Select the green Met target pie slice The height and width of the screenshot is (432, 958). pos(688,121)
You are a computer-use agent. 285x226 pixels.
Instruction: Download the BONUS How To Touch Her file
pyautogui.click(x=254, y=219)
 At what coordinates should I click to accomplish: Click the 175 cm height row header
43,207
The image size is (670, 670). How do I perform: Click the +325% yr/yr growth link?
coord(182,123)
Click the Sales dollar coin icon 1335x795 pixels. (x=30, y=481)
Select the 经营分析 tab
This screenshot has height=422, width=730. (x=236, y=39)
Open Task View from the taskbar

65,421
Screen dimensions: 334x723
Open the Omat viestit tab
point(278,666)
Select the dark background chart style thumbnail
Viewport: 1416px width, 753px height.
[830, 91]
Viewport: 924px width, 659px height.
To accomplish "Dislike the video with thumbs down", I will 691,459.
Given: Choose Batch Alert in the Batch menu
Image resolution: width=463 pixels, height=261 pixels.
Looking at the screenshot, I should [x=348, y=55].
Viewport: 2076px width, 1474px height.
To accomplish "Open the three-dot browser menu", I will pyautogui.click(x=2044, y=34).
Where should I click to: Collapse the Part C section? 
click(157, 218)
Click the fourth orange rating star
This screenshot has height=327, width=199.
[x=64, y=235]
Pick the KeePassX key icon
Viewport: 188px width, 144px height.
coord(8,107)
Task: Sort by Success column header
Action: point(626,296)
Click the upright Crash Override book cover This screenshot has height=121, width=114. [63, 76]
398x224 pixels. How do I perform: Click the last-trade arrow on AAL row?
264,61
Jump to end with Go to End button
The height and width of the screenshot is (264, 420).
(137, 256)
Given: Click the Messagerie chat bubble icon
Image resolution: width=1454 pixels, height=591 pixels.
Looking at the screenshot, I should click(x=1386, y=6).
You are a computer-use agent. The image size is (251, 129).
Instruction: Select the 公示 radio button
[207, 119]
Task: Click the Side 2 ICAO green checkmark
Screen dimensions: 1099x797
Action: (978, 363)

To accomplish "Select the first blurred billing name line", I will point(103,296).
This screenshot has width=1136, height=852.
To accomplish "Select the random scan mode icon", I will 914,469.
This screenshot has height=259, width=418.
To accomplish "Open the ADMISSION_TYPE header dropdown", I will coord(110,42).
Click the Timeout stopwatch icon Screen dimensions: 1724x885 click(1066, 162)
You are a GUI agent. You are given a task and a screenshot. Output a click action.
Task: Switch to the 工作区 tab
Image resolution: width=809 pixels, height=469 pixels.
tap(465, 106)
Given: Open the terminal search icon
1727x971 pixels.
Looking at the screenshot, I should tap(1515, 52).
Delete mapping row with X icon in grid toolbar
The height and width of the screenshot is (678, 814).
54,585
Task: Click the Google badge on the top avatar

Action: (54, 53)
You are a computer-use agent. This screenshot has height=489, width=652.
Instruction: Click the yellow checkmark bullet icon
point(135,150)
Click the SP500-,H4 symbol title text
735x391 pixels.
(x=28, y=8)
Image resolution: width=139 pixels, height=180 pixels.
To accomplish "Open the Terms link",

Exercise directions >> Please return, unchanged, every line from the one containing "Delete mapping row" through the end of the records, including both ends.

Finished task >>
Delete mapping row with X icon in grid toolbar
The height and width of the screenshot is (678, 814).
54,585
Task: Click the Google badge on the top avatar

Action: (54, 53)
You are a computer-use agent. This screenshot has height=489, width=652.
Instruction: Click the yellow checkmark bullet icon
point(135,150)
Click the SP500-,H4 symbol title text
735x391 pixels.
(x=28, y=8)
Image resolution: width=139 pixels, height=180 pixels.
To accomplish "Open the Terms link",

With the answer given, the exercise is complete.